##### Sumber #####

Rasanya
kosong pikiran gue saat hari pertama berhenti jadi penyiar. Gue bingung harus
melakukan kegiatan apa. Semuanya jadi berasa aneh. Biasanya setiap hari gue
bakal bela-belain bangun pagi untuk berangkat siaran. Sekarang gue sudah tidak
punya semangat sehebat itu. Sisi produktivitas gue menurun drastis, gue
terancam menopause dini.
Serem.
Berhenti
jadi penyiar memang sudah menjadi keputusan yang dipikirkan matang-matang sejak
dulu. FYI, gue berhenti karena
inisiatif sendiri bukan karena diberhentikan. Maaf... gini-gini gue karyawan
teladan yang bertanggung jawab, penuh dedikasi, totalitas, suci dalam pikiran,
perkataan, dan perbuatan.
Dasa Dharma Pramuka kali ah!
Keputusan
untuk berhenti menjadi penyiar memang cukup dilematis buat gue. Di satu sisi
gue nyaman dengan pekerjaan ini, tapi di sisi lain gue gak bisa terus-terusan
bekerja di sebuah tempat yang gak sesuai dengan latar belakang pendidikan gue.

##### Blok Data #####

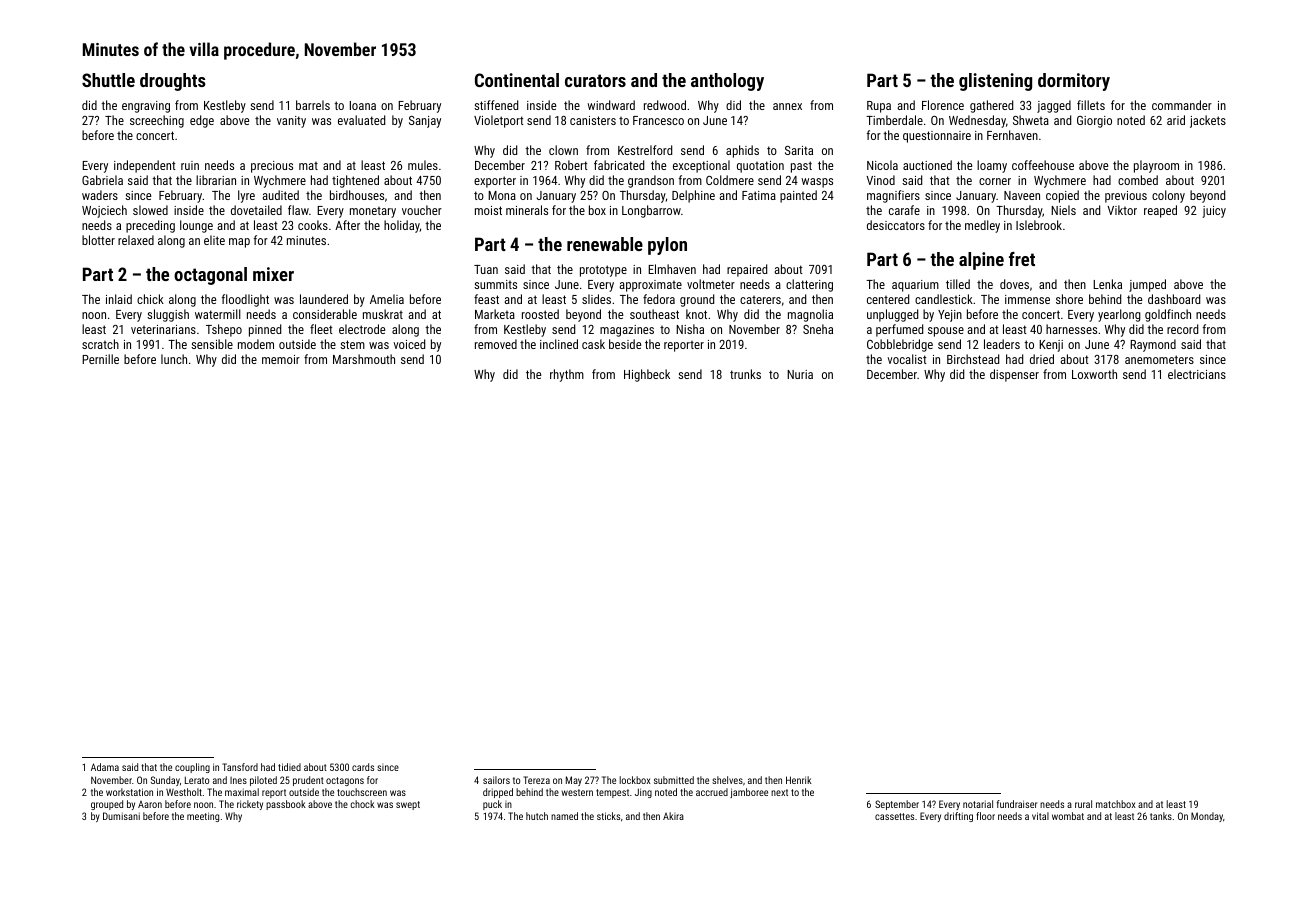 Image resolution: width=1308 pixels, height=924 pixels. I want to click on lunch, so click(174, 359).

#####

• Yang Ditanyakan
[1] Menurut teks tentang berhenti menjadi penyiar, mengapa keputusan untuk berhenti itu terasa dilematis? Jawab dalam satu sampai tiga kalimat.
[2] Kembalikan tanpa perubahan seluruh bagian teks tentang berhenti menjadi penyiar, dari "Dasa Dharma Pramuka" turun sampai "belakang pendidikan gue.".
[3] Sifat apa saja yang disebut dalam teks tentang berhenti menjadi penyiar untuk menggambarkan "karyawan teladan"? Sebutkan semuanya.

• Jawaban per Tugas
[1] Keputusan itu dilematis karena di satu sisi pekerjaan sebagai penyiar terasa nyaman. Di sisi lain, pekerjaan itu tidak bisa terus dijalani di tempat yang tidak sesuai dengan latar belakang pendidikan.

[2]
Dasa Dharma Pramuka kali ah!
Keputusan
untuk berhenti menjadi penyiar memang cukup dilematis buat gue. Di satu sisi
gue nyaman dengan pekerjaan ini, tapi di sisi lain gue gak bisa terus-terusan
bekerja di sebuah tempat yang gak sesuai dengan latar belakang pendidikan gue.

[3]
- bertanggung jawab
- penuh dedikasi
- totalitas
- suci dalam pikiran, perkataan, dan perbuatan